Give the Working Class a Break

As part of Assignment Detroit, TIME.com is working with 11 high school students from the Detroit area. They come from all walks of life, from suburban prep schools to city schools both strong and weak. The project will illustrate the Detroit region from their point of view—what it's like to live there now, and whether the area has a place in their future or not. Today's post is from Liz Sawyer, a senior at Waterford Kettering High School in suburban Detroit.

My mother has been a waitress at Big Boy for more than 20 years. During that time she has worked as hard as she possibly can to provide for our family. And until recently, that was enough. But on more than one occasion in the past few months, regular customers have made degrading comments toward my mother and her job. When a customer asked about me, she said that I had just won a scholarship. He replied, “So your daughter is a success, despite you? I bet she doesn't want to end up working here.”
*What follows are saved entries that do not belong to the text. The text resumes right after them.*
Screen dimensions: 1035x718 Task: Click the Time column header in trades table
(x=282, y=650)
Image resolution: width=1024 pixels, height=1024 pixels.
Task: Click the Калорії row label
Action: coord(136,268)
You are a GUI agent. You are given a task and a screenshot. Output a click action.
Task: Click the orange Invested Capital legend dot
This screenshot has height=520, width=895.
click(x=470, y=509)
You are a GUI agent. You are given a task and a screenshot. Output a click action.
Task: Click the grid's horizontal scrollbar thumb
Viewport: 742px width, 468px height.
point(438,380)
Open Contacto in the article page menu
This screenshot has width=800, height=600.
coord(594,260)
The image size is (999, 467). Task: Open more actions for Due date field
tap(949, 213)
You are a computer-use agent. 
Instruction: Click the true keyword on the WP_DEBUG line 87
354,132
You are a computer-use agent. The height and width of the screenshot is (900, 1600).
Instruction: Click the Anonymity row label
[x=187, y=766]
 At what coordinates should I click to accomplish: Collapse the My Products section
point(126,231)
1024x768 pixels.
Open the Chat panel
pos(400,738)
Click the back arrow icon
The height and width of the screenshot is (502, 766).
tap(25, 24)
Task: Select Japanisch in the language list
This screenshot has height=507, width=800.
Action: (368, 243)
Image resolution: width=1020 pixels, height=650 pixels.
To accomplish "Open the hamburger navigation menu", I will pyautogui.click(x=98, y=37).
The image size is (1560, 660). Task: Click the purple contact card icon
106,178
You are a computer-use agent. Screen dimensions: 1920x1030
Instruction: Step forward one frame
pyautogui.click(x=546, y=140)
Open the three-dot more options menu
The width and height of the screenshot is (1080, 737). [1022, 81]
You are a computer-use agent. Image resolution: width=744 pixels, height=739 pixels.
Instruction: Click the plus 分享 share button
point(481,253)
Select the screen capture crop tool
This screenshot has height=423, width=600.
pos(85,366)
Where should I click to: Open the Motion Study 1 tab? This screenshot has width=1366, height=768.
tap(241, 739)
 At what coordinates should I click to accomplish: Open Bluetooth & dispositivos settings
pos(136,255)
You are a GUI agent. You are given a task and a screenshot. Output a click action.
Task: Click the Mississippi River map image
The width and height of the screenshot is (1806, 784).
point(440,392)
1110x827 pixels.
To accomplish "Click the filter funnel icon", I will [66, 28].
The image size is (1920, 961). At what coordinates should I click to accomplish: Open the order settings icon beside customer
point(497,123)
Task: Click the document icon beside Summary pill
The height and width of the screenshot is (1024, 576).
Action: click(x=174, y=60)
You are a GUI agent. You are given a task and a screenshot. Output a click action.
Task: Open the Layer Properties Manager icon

It takes a special kind of audacity to say that to someone's face.

What I can't understand, though, is why being a waitress is so utterly repulsive. My mother makes a living serving the public, just as so many other Americans do. She makes almost $500 a week with wages and tips. No, she didn't dream of becoming a waitress as a child, but over the years she has stayed in order to put food on our table. Seems like an honorable profession to me.

Besides, every mother is a waitress in one way or another. Most mothers cater to their family's wants and needs; it just so happens that my mother caters to everyone's needs.

Even more foreign to me is the elitist attitude. Who is this man to judge my mother's career choice, when so many of the people here can't find work? With the decline of the auto industry, people in Metro Detroit are lucky to even have a part-time job, let alone full-time. People with bachelor's degrees are getting turned away from McDonald's. And it doesn't look like it's going to get better soon.

The truth is, the working class drives this city, it doesn't hold it back. We shouldn't be ashamed of those blue-collar workers who spend their lives making ours a little more comfortable or a little less complicated; we should be grateful.

I'm the way I am because of my mother, not despite her.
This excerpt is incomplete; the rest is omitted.